What you need to do:
Using the entries that follow, write out the line containing "Facturación (283, 2512)", the line containing "Encuentra tu Divinata más cercana (445, 1877)", and every line between them, exactly and nothing else.

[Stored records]
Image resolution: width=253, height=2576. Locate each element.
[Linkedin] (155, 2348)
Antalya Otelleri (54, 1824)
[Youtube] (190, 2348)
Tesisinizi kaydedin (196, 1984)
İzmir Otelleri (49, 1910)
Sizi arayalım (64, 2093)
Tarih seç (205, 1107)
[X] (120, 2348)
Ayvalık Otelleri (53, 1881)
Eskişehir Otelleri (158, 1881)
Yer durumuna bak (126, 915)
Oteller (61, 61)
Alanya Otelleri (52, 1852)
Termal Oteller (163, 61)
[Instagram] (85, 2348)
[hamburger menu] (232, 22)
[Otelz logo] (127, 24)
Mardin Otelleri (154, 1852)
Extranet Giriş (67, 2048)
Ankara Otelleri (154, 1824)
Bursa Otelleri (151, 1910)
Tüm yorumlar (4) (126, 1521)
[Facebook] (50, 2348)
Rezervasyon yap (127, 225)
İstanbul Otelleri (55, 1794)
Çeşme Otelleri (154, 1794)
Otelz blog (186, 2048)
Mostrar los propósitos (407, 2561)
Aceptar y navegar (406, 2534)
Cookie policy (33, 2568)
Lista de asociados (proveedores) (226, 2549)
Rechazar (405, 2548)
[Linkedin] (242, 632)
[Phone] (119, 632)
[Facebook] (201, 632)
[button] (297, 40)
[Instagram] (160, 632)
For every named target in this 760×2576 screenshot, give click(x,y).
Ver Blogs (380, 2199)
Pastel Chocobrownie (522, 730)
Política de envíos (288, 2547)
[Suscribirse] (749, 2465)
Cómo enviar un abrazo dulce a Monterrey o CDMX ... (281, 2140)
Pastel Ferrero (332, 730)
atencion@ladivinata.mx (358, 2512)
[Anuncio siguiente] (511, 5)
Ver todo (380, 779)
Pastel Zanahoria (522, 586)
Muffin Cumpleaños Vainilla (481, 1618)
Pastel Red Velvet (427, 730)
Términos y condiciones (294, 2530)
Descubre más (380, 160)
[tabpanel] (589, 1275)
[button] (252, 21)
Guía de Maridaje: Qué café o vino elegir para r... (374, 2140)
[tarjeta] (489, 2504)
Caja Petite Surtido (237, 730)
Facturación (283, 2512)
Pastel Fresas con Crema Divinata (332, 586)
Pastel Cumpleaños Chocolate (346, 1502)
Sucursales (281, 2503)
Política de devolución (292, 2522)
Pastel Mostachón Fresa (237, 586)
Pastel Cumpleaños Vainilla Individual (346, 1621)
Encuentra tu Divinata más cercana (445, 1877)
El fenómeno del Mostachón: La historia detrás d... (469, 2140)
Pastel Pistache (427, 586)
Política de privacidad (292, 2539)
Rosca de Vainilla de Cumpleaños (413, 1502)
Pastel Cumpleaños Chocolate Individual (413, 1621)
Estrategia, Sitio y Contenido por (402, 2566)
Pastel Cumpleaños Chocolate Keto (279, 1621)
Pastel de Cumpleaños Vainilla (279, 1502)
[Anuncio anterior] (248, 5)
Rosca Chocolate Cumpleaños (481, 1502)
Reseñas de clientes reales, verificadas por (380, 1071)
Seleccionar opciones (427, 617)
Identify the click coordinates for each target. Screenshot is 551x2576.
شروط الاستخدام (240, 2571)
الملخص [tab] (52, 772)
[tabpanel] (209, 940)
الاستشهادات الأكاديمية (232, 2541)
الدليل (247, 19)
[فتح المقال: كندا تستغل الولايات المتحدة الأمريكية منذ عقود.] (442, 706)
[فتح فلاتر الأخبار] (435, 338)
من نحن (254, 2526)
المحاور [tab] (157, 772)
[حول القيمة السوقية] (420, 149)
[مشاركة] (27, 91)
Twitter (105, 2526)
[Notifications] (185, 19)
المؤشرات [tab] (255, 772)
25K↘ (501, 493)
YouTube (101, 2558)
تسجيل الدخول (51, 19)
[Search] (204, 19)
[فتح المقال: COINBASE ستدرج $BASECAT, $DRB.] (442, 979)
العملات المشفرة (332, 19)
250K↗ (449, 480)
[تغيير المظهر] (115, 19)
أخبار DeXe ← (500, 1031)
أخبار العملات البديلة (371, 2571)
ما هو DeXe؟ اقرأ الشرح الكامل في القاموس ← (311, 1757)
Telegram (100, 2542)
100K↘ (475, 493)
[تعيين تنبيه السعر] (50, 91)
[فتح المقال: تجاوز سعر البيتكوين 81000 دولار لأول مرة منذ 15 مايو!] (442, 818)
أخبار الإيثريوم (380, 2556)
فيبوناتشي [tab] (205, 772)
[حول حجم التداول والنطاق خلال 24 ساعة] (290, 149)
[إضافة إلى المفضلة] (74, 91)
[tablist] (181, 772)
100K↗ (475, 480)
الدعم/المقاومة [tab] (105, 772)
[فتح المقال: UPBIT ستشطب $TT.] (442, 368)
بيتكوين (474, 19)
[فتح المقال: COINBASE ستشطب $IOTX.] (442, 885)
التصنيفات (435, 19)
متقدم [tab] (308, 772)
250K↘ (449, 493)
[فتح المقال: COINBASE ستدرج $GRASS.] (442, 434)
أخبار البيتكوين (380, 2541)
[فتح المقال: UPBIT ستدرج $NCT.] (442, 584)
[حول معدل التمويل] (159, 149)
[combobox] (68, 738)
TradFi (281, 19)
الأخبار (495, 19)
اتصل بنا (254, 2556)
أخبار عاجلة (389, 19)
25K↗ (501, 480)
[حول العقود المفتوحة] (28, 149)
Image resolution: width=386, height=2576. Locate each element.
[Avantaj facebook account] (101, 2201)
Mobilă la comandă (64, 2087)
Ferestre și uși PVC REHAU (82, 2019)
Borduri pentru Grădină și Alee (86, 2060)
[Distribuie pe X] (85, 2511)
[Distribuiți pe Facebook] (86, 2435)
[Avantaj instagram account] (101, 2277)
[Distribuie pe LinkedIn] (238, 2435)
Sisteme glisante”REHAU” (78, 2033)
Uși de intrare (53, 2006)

Output below:
Facturación (283, 2512)
Pastel Fresas con Crema Divinata (332, 586)
Pastel Cumpleaños Chocolate (346, 1502)
Sucursales (281, 2503)
Política de devolución (292, 2522)
Pastel Mostachón Fresa (237, 586)
Pastel Cumpleaños Vainilla Individual (346, 1621)
Encuentra tu Divinata más cercana (445, 1877)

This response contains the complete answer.